Eurobasket: Alexis Ajinça, le géant qui crève l’écran
BASKET – Le pivot de l’équipe de France est l’une des rares satisfactions du groupe de Vincent Collet…R.S. avec B.V.
Il n’était peut-être pas le premier choix de Vincent Collet, mais au moins Alexis Ajinça a le mérite d’être en Slovénie actuellement. Le pivot des Bleus, promis au bout du banc de touche, voire au carrelage, à l’annonce des titulaires potentiels (Noah, Mahinmi et Séraphin ont tous déclaré forfait) est l’une des rares satisfactions de l’équipe de France depuis le début de l’Euro. Et ce, trois ans après sa dernière campagne en Bleu. «Il est en train de crever l’écran tant au niveau du contre que de l’attaque. On voit très bien que l’équipe de France joue à deux niveaux: quand Ajinca est sur le terrain et quand il n’est pas là», analyse Alain Weisz, l’ancien sélectionneur des Bleus qui l’a lancé en Pro A avec Hyères-Toulon.
En quelques matchs et une cascade de duels gagnés, le joueur de Strasbourg a prouvé qu’il n’était pas un simple géant posté dans la raquette (2,17m tout de même). Avec 10,9 points de moyenne, le joueur de la SIG apporte une plus-value offensive à laquelle les Bleus n’étaient plus habitués à ce poste-là. «A sa place en attaque, Noah, il ne met pas 25 points», s’emballe Aymeric Jeanneau, agacé par les comparaisons entre son coéquipier à Strasbourg et les absents. Le jeune retraité de la SIG reste malgré tout «agréablement surpris» par la forme d’Ajinça, «face à de très grands joueurs, l’enchaînement des matchs, la pression».
Parti trop tôt en NBA
Les feuilles de stats du Français sont si remplies qu’elles ont attiré l’œil des franchises NBA (l’Oklahoma City Thunder et le Utah Jazz). Une fois de plus. Dans son contrat, il possède toujours une clause de sortie lui permettant de traverser l’Atlantique. «Pour moi, sa place est à Strasbourg car il a l’Euroligue, poursuit Jeanneau. Il a tout intérêt à faire une année pleine avec du temps de jeu.» Et ne pas faire la même erreur qu’il y a cinq ans quand il avait répondu les yeux fermés à l’appel des Charlotte Bobcats. A seulement 20 ans, le pivot s’était taillé une réputation de mercenaire, prêt à enterrer sa carrière pour les dollars.
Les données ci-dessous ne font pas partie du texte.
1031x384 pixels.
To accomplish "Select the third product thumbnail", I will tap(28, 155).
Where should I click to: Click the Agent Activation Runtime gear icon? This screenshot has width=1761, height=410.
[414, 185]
Loin de cette image, le nettoyeur de raquette serait désormais un joueur impliqué et écouté. «A l’époque, je lui reprochais de ne pas travailler assez, et je pense que c’était vrai. Mais aujourd’hui, il a pris conscience que le travail paie, poursuit Weisz. J’ai rarement vu quelqu’un de cette taille aussi coordonné. Comme Pau Gasol… Ils sont, quoi, dix dans le monde, aussi doués.» Et à 25 ans, la bonne surprise de l’Euro n’a sûrement pas fini de progresser.